To this end I use a mostly exact design drawing of the labyrinth. I make this in the kind in which I have already provided several labyrinth drafts: with CAD (computer-aided design) in AutoCAD.The labyrinth has 11 circuits and a bigger middle. The six petals of the middle are not necessary for the calculation of the length of the path because the way ends in the very centre.
For the path width I attain 34.35 cm, for the limitations (walls) 8.25 cm. These are mean values, the joints are included. This results in a dimension between axes important for the design of 42.6 cm for one circuit, so 22 x 42.6 cm = 9.372 m for all the circuits. For the middle I take a dimension between axes of 3.035 m.Therefore I get an average diameter (measured in the axis of the walls) of 12.407 m for the labyrinth without the lunations. If I take the walls in addition, I come on 12.490 m.
I get an overall diameter of 12.895 m including the lunations.

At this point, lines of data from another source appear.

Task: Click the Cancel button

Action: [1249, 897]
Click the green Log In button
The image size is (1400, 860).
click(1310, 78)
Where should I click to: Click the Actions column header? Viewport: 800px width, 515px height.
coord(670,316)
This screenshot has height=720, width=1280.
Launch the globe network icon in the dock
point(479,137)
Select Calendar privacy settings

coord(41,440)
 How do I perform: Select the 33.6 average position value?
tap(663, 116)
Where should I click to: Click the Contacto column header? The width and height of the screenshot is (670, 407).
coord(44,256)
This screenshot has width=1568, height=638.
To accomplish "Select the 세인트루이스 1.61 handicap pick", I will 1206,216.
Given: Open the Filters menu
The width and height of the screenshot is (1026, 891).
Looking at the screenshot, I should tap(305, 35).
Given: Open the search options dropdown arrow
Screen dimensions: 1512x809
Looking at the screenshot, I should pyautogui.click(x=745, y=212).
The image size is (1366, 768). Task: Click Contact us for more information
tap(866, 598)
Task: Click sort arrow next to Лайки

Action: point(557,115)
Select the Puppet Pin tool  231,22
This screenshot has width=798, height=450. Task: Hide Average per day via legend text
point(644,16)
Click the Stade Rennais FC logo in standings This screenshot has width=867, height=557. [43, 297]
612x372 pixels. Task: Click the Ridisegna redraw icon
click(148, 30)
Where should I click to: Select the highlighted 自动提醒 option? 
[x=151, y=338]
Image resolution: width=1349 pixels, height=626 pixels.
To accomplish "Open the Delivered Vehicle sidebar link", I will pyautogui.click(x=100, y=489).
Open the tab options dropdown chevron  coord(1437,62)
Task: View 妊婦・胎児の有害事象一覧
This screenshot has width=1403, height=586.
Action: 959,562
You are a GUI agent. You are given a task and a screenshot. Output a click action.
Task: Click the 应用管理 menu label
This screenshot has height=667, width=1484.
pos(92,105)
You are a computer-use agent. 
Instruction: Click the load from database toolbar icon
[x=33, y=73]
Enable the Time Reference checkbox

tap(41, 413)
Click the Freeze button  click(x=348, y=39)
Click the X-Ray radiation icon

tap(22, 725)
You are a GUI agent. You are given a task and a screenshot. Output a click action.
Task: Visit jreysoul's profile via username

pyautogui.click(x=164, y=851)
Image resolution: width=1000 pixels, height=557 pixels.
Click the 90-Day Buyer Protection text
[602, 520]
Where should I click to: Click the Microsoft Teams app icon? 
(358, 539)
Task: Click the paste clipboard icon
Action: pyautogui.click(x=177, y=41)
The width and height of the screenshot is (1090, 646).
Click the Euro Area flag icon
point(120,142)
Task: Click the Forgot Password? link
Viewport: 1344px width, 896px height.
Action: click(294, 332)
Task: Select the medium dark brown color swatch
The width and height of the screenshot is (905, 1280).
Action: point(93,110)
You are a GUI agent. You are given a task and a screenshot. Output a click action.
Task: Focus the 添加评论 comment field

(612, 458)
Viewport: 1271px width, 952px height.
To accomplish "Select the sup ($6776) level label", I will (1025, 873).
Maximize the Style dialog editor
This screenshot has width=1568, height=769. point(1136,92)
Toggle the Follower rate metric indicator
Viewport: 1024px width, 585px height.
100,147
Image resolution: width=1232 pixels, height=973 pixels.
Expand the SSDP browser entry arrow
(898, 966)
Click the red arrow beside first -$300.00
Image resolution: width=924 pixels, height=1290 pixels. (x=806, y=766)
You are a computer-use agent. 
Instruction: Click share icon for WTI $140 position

In this so drawn outline I construct the path axis (the red thread, Ariadne’s thread). I get a polyline with straight lines and curve pieces which collide free of sharp bends. Normally the path axis lies in the middle of the path. However the crossings of the straight lines in the middle part causes some difficulty. There is a sort of curve widening, the width is bigger than 34 cm. This concerns 6 places in the labyrinth. There the axis can be defined differently. From there one could also calculate different path lengths.
According to my calculated alignment I get a path length of 263.05 m. The beginning of the line is the intersection of the path axis with the outside radius of the lunations.
John James stated 261.5 m as path length, Robert Ferré states 261.55 m, Jeff Saward has calculated 262.4 m (with the beginning further inside), Hermann Kern reported 294 m.
I would like to say the path length is 263 m. This is an integer. And the sum of the digits is 11, such as the 11 circuits of the labyrinth.
For my English speaking visitors I want to say it in feet: 862.86 ft.